Over the past 15 years, next generation sequencing has improved by leaps and bounds in terms of speed, ease, cost, and accuracy. Consider the following brief overview by Alex Cabral of Harvard University. Completed in 2003, the Human Genome Project (HGP) 13 years to produce the first map of human DNA in its entirety. The total price tag on the HGP came to just under a billion dollars. Thanks to next generation sequencing, today’s researchers can achieve the same feat in less than two days for roughly a thousand dollars.
Many of the innovations in NGS have been driven by its enormous potential in the field of oncology. However, a depth of further genetics work remains to be done in order to address the ravages of cancer.
Kathy Liszewski, a contributor to the genetic engineering and biotechnology news source GEN, highlights the large number of cancer-causing genes that have yet to be identified. The difficulty of discovering these genes is compounded by the fact that one-to-one relationships rarely exist between specific genetic mutations and the development of specific malignant tumors. In fact, most forms of cancer arise as a result of multiple cancer-causing genes.
Fortunately, the latest NGS tools are proving powerful weapons in the fight against cancer. By integrating automated workflows into next generation sequencing, researchers can now identify comprehensive genomic profiles in less than a day and generate staggering amounts of genetic data that relate to oncology.
In addition to its extreme efficiency, NGS tackles another problem that is all too common in the world of laboratory research: insufficient sample size. For decades, the clinical evaluation of patient samples has been severely impeded due to the sheer amount of genetic material that researchers need to complete complex multianalyte assays that analyze two or more biochemical markers at the same time.

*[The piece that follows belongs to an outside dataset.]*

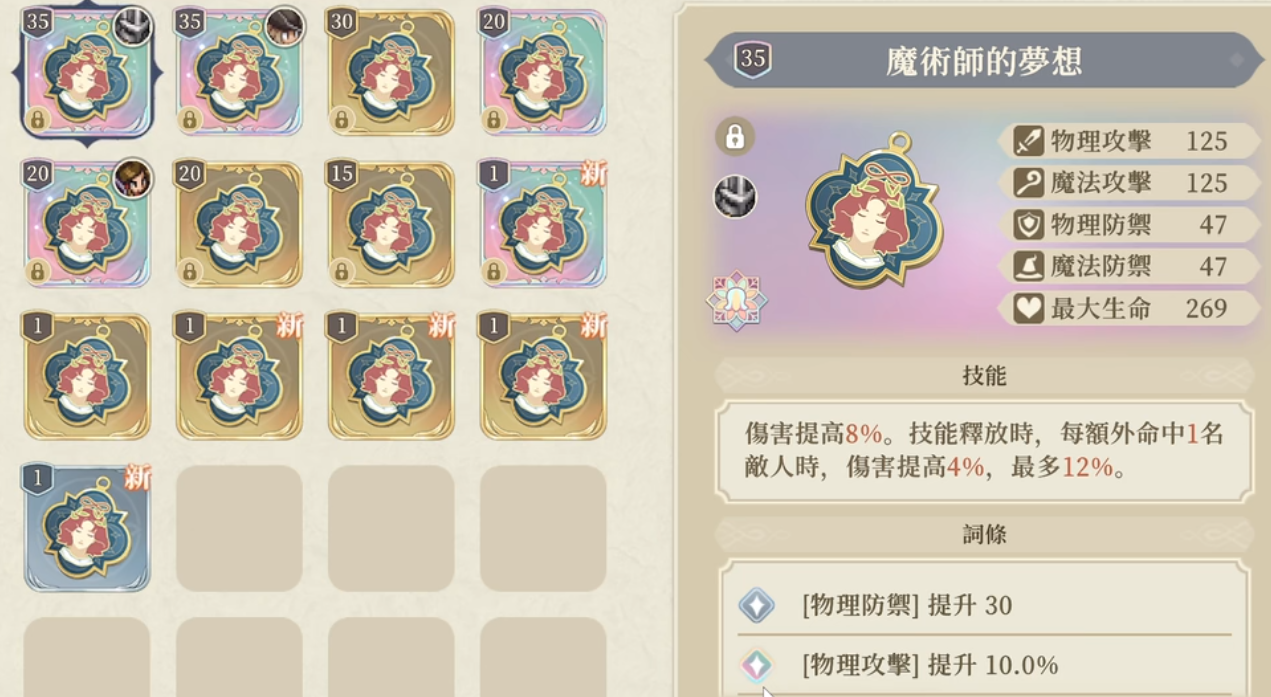Click character avatar on level 20 rainbow pendant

Overcoming the limitations of sample size has become a key goal of Thermo Fisher Scientific and its Global Head of Medical Affairs, Clinical Next Generation Sequencing, and Oncology, Luca Quagliata. Quagliata explains, quite succinctly, that lower sample input requirements are essential for the rapid development of future cancer treatments.
In addition to functioning with minimal genetic starting material, Thermo Fisher Scientific’s new Torrent Genexus System is the first fully automated NGS technology platform to provide results in less than 24 hours. Quagliata praises this automated NGS platform for its ability to complete tedious and time-consuming tasks, such as preparing and processing samples, without human intervention.

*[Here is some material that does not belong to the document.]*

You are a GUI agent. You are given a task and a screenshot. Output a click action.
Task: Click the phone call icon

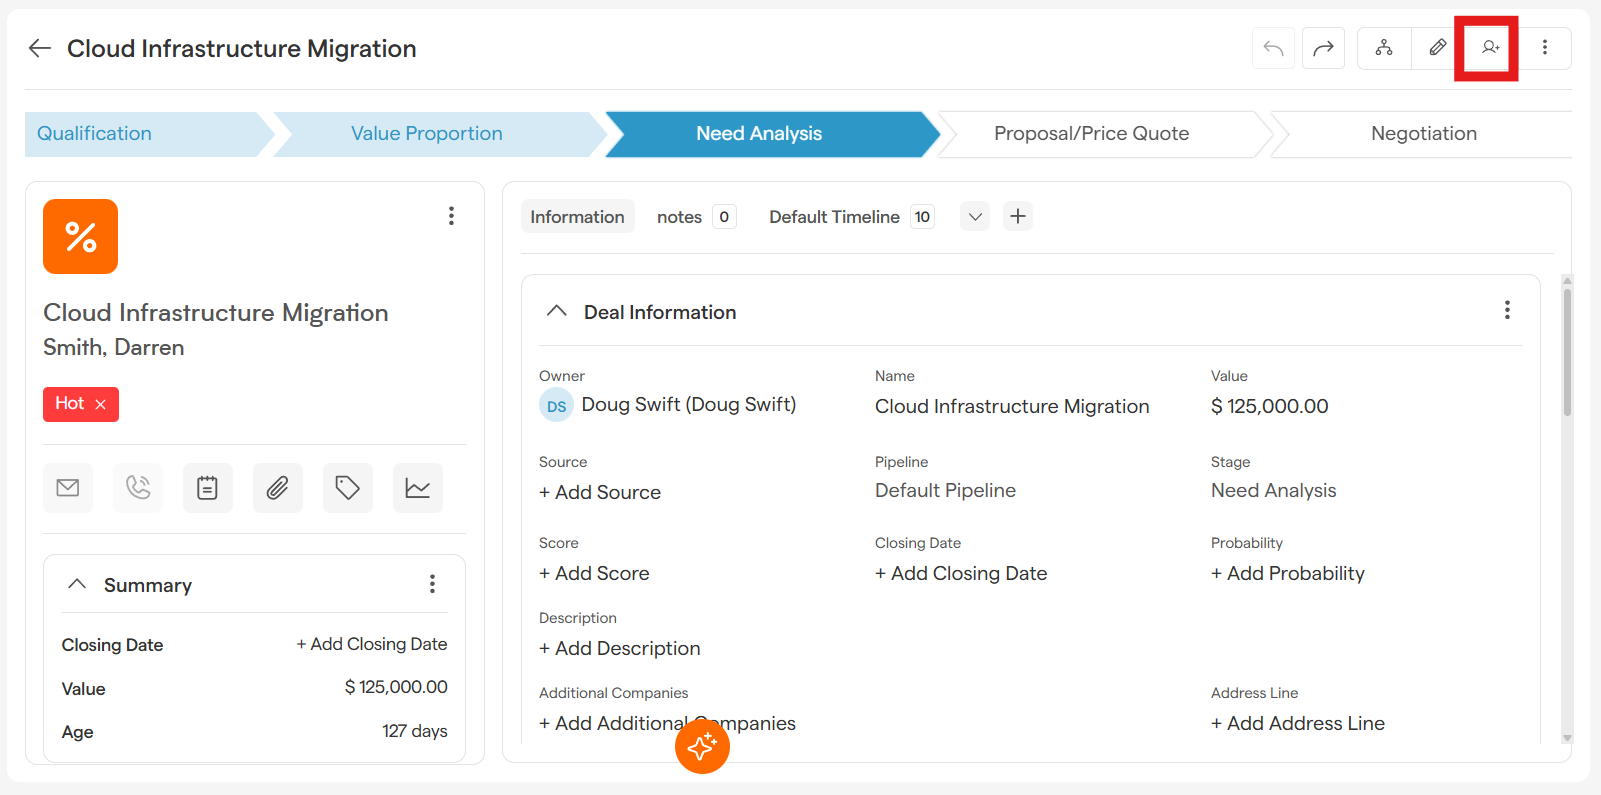(x=138, y=488)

Specific tasks performed by the latest automated NGS platforms range from patient cell harvesting to sample staining and slide formulation. This leaves researchers free to concentrate on more important matters, such as analyzing the data that sample processing produces and finding advanced applications for their promising scientific research.

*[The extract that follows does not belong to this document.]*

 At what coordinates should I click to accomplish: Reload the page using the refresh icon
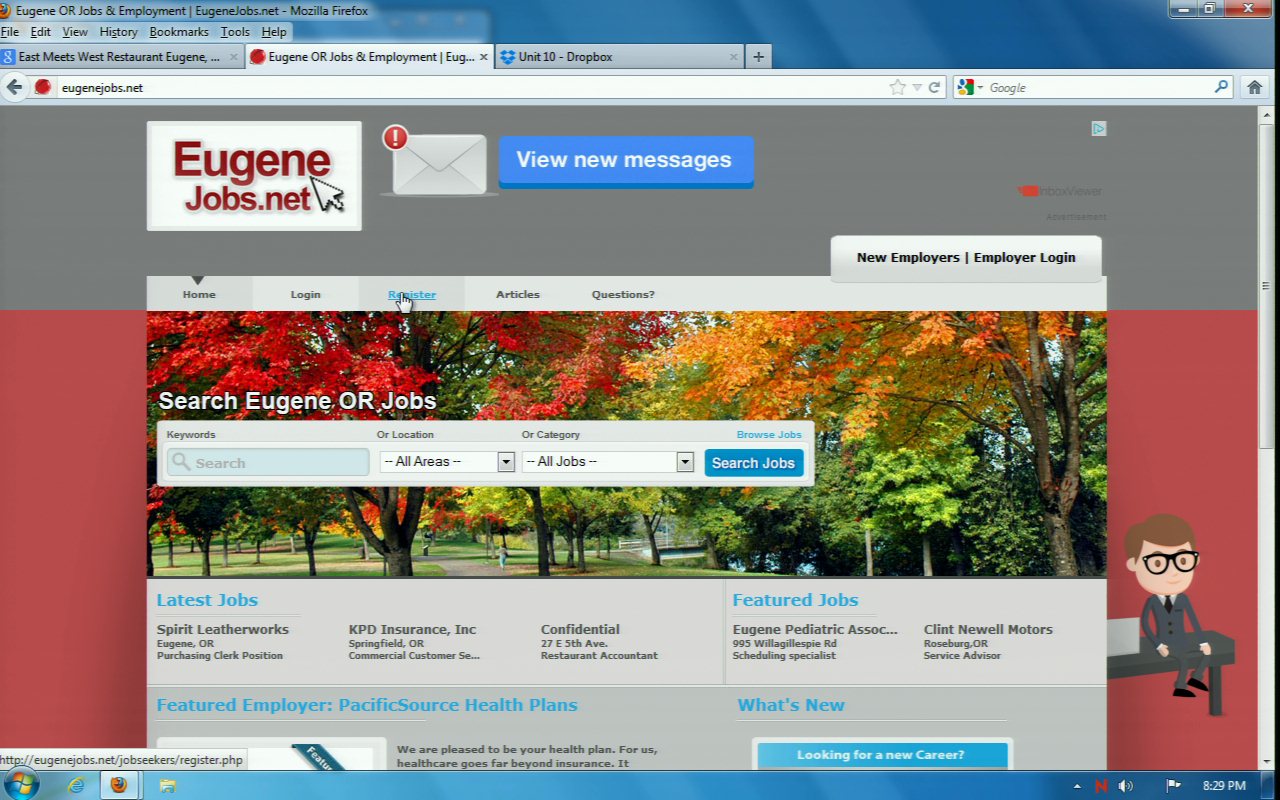tap(934, 87)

In areas that range from cytogenetics automation to optical genome mapping, advancements in NGS have made genetic therapeutics more effective, less time-consuming, and cheaper for cancer patients and the oncology professionals that treat them. NGS systems that integrate with automated workflows can juxtapose the results of genetic testing with data, such as the clinical and demographic patient information, to power specific diagnostic or prognostic algorithms.
In short, next generation sequencing is driving the next generation of disease prevention, diagnostic tools, treatment decisions, and outcome assessments for oncologists and other medical professionals.